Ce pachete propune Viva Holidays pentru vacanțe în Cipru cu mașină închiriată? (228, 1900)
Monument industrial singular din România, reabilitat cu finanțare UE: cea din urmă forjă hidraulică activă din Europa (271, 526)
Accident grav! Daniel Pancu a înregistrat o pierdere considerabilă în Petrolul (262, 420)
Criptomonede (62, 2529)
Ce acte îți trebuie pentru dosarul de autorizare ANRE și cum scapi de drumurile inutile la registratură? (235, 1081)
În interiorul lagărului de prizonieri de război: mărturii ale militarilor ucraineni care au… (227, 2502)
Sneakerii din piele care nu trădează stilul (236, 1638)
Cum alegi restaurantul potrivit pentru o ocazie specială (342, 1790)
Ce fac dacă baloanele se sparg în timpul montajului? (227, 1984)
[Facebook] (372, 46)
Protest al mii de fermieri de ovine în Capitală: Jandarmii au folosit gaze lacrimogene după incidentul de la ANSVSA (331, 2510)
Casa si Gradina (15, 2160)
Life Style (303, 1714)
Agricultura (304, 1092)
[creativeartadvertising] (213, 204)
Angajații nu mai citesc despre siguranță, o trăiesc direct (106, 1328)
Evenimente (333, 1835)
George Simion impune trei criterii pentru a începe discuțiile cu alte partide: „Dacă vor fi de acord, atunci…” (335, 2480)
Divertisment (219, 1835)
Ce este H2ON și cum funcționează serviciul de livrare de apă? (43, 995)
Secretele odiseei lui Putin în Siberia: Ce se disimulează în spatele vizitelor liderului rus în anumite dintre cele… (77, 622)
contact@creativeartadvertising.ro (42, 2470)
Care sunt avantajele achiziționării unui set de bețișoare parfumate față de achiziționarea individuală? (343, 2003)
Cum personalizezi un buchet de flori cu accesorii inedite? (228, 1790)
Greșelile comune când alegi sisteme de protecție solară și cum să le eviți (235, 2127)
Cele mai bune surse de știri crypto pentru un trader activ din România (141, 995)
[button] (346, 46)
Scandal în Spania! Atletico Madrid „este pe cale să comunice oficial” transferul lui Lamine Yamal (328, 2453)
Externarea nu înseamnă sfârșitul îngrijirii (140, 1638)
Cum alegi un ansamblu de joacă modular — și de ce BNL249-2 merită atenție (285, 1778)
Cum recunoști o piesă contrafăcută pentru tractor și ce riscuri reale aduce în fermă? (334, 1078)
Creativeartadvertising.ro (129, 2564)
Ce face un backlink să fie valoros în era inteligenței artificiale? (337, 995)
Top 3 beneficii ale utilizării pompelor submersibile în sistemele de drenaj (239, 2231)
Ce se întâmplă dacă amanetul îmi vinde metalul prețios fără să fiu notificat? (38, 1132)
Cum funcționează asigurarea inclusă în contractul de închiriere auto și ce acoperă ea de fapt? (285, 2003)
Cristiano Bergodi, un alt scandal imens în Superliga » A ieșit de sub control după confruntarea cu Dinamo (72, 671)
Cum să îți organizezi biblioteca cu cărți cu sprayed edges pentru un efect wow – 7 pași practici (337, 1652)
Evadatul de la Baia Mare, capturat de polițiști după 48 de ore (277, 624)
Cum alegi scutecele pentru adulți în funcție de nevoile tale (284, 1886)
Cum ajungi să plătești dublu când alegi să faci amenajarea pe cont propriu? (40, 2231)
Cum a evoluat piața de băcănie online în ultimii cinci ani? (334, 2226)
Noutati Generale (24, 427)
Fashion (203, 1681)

## What to produce
In the entries above, one line contains "Life Style (303, 1714)" and another contains "Ce se întâmplă". Reproduce exactly those two lines and the lines between them, nothing else.

## Exercise answer
Life Style (303, 1714)
Agricultura (304, 1092)
[creativeartadvertising] (213, 204)
Angajații nu mai citesc despre siguranță, o trăiesc direct (106, 1328)
Evenimente (333, 1835)
George Simion impune trei criterii pentru a începe discuțiile cu alte partide: „Dacă vor fi de acord, atunci…” (335, 2480)
Divertisment (219, 1835)
Ce este H2ON și cum funcționează serviciul de livrare de apă? (43, 995)
Secretele odiseei lui Putin în Siberia: Ce se disimulează în spatele vizitelor liderului rus în anumite dintre cele… (77, 622)
contact@creativeartadvertising.ro (42, 2470)
Care sunt avantajele achiziționării unui set de bețișoare parfumate față de achiziționarea individuală? (343, 2003)
Cum personalizezi un buchet de flori cu accesorii inedite? (228, 1790)
Greșelile comune când alegi sisteme de protecție solară și cum să le eviți (235, 2127)
Cele mai bune surse de știri crypto pentru un trader activ din România (141, 995)
[button] (346, 46)
Scandal în Spania! Atletico Madrid „este pe cale să comunice oficial” transferul lui Lamine Yamal (328, 2453)
Externarea nu înseamnă sfârșitul îngrijirii (140, 1638)
Cum alegi un ansamblu de joacă modular — și de ce BNL249-2 merită atenție (285, 1778)
Cum recunoști o piesă contrafăcută pentru tractor și ce riscuri reale aduce în fermă? (334, 1078)
Creativeartadvertising.ro (129, 2564)
Ce face un backlink să fie valoros în era inteligenței artificiale? (337, 995)
Top 3 beneficii ale utilizării pompelor submersibile în sistemele de drenaj (239, 2231)
Ce se întâmplă dacă amanetul îmi vinde metalul prețios fără să fiu notificat? (38, 1132)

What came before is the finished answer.